Tuesday 21 June 2011

Providence Equity Tweaks India Strategy

After some large telecom deals, Providence Equity Partners LLC, one of the biggest private equity investors in communication and media companies, plans to tweak its India strategy and make smaller investments.
Providence has $23 billion under management mostly in telecom, media, technology and education. Since 2006, its India unit has deployed nearly $900 million across firms such as Idea Cellular and Aditya Birla Telecom.
"In selective cases, we are open to do early stage deals," said Biswajit Subramanian, managing director at Providence Equity Advisors India.
For instance, the company last year incubated a company in China called Qiyi.com Inc., which is an Internet-based video company that was started in partnership with Baidu Inc., the Google of China.
Providence Equity, however, is keen on investing in India's education sector, particularly in segments such as test preparation, vocational training and educational content, where large deals are uncommon.
"The issue is that there are not enough big deals," Mr. Subramanian said. "So what we may end up doing is a platform play, where we will buy a small company that itself may not take a huge amount of investment, and help it grow through acquisitions or new product launches where further capital can go."
Sandeep Aneja, founder and managing director of Kaizen Private Equity, the country's first education-focused fund, however, says it's a risky play: Incubation deals will be easier for large funds but small funds may find the cost too high.
"Very few deals that have been incubated have been successful," he said.
Providence's first deal in India was a $420 million investment in 2006 in Idea Cellular. In 2008, the firm invested $430 million in Aditya Birla tTelecom, which holds a stake in Indus Towers -- a company formed to combine the wireless assets of three of India's largest GSM mobile operators. This April, Providence Equity invested $60 million in UFO Moviez India.
The company has found it difficult to keep pace with the changes in India's telecom sector since its investment in Idea Cellular.
"What we didn't expect was that so many new players would be introduced, that unfortunately has led to an effect that although the company is doing very well operationally, the overall market pricing has come down.

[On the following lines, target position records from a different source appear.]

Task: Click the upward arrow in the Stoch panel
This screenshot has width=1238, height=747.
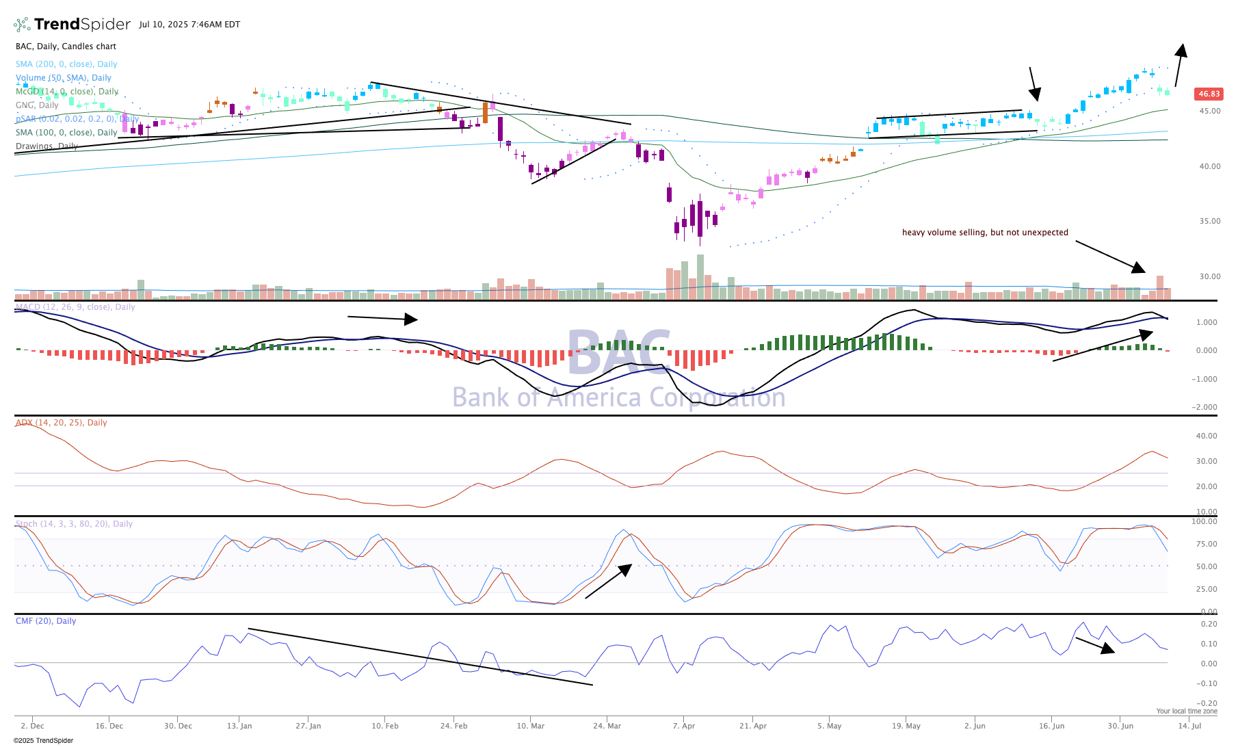Action: 608,581
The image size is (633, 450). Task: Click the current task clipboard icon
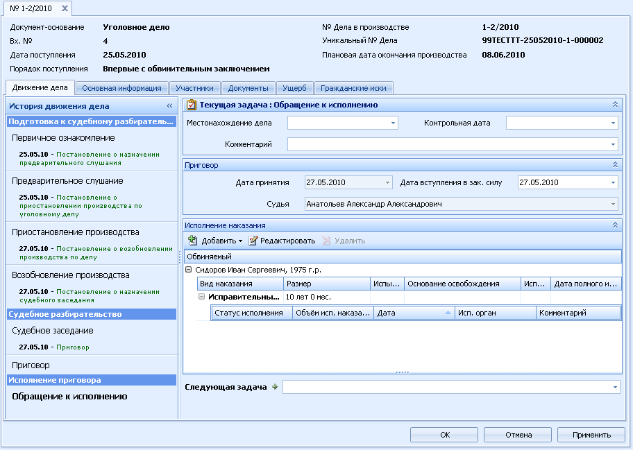click(x=192, y=105)
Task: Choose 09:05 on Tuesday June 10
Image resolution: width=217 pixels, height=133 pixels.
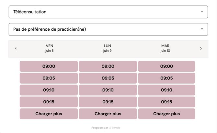Action: pos(166,78)
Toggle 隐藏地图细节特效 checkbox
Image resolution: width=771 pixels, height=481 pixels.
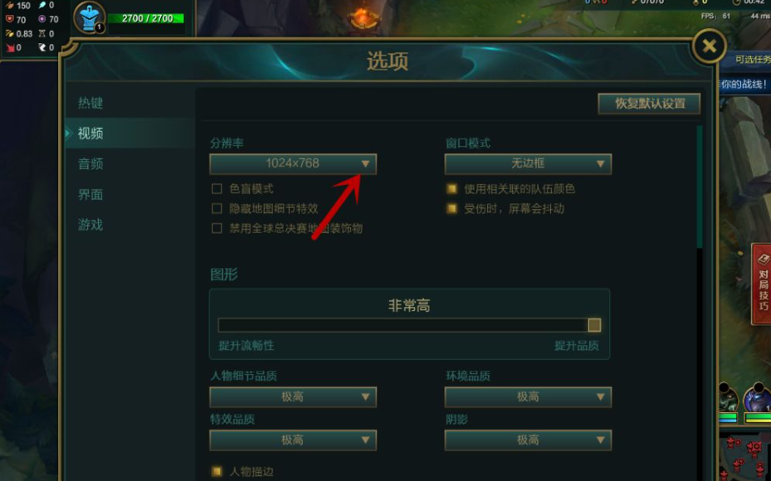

The profitability of many of these companies has come down significantly and the stock price(s) of these companies have taken a hit," Mr. Subramanian said.
Falling tariffs due to increasing competition and a scandal over allocation of second-generation telecom spectrum and licenses has made investors cautious about the sector.
"The telecom sector has seen serious turmoil across different areas that funds had invested in, and this has heightened the uncertainty among investors," said Darius Pandole, partner at private equity firm New Silk Route Advisors, which owned a majority stake in telecom tower company Ascend Telecom Infrastructure.
In March, Ascend—formerly Aster Infrastructure Pvt. Ltd—and India Telecom Infra agreed to merge their telecom tower businesses.